Entre-temps, des solutions locales émergent. Un groupe de bénévoles s’est constitué pour organiser des covoiturages vers les centres de soins. Une infirmière libérale a accepté de venir deux fois par semaine pour des soins de base. Et la téléconsultation, bien que limitée, commence à être adoptée par les plus jeunes. On ne baisse pas les bras, affirme Thierry Brossard. Mais il faut que les pouvoirs publics comprennent que la santé, c’est un droit, pas un privilège.
A retenir
Pourquoi la pharmacie de Bazouges a-t-elle fermé ?
La pharmacie a fermé faute de repreneur, malgré des années de recherche par son titulaire, Gérard Lefebvre. Bien que l’officine soit rentable et bien située, aucun pharmacien n’a souhaité s’installer dans ce village rural, en raison du manque d’attractivité et des contraintes économiques.
Quelles sont les conséquences pour les seniors ?
Les seniors, majoritaires à Bazouges, sont les plus touchés. Ils doivent parcourir de longues distances pour accéder à leurs médicaments ou à un médecin, ce qui complique la gestion de leurs pathologies chroniques et accentue leur isolement social.
L’ARS peut-elle autoriser une nouvelle pharmacie ?
Actuellement, non.
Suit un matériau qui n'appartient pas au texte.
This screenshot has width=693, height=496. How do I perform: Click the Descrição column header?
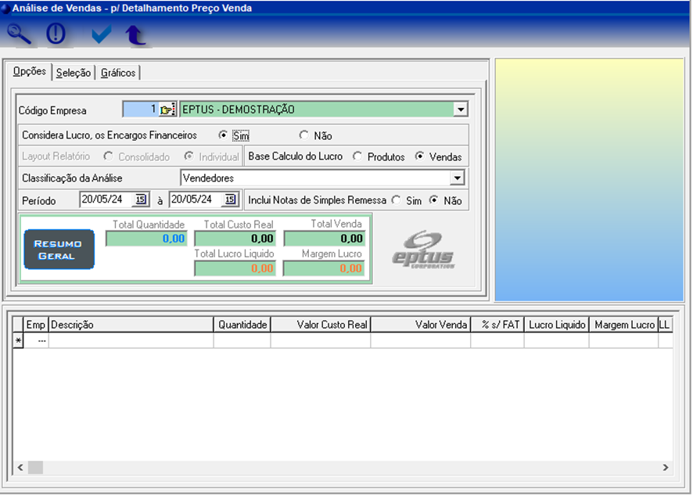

Les seuils fixés par l’ARS — basés sur la densité de population et la présence d’autres professionnels de santé — ne sont pas remplis à Bazouges. La commune espère obtenir une dérogation en raison de la situation d’urgence sanitaire.
Existe-t-il des modèles de santé de proximité viables ?
Oui, des expériences prometteuses existent, comme les pharmaciens itinérants, les téléconsultations encadrées ou les coopératives médicales. Mais elles nécessitent un accompagnement financier et logistique fort, ainsi qu’une adaptation des règles nationales.
Que peuvent faire les habitants pour agir ?
Les habitants peuvent s’organiser localement (covoiturage, groupes de pression), soutenir les initiatives de télémédecine, et mobiliser leurs élus pour demander des dérogations ou des aides à l’installation de professionnels de santé.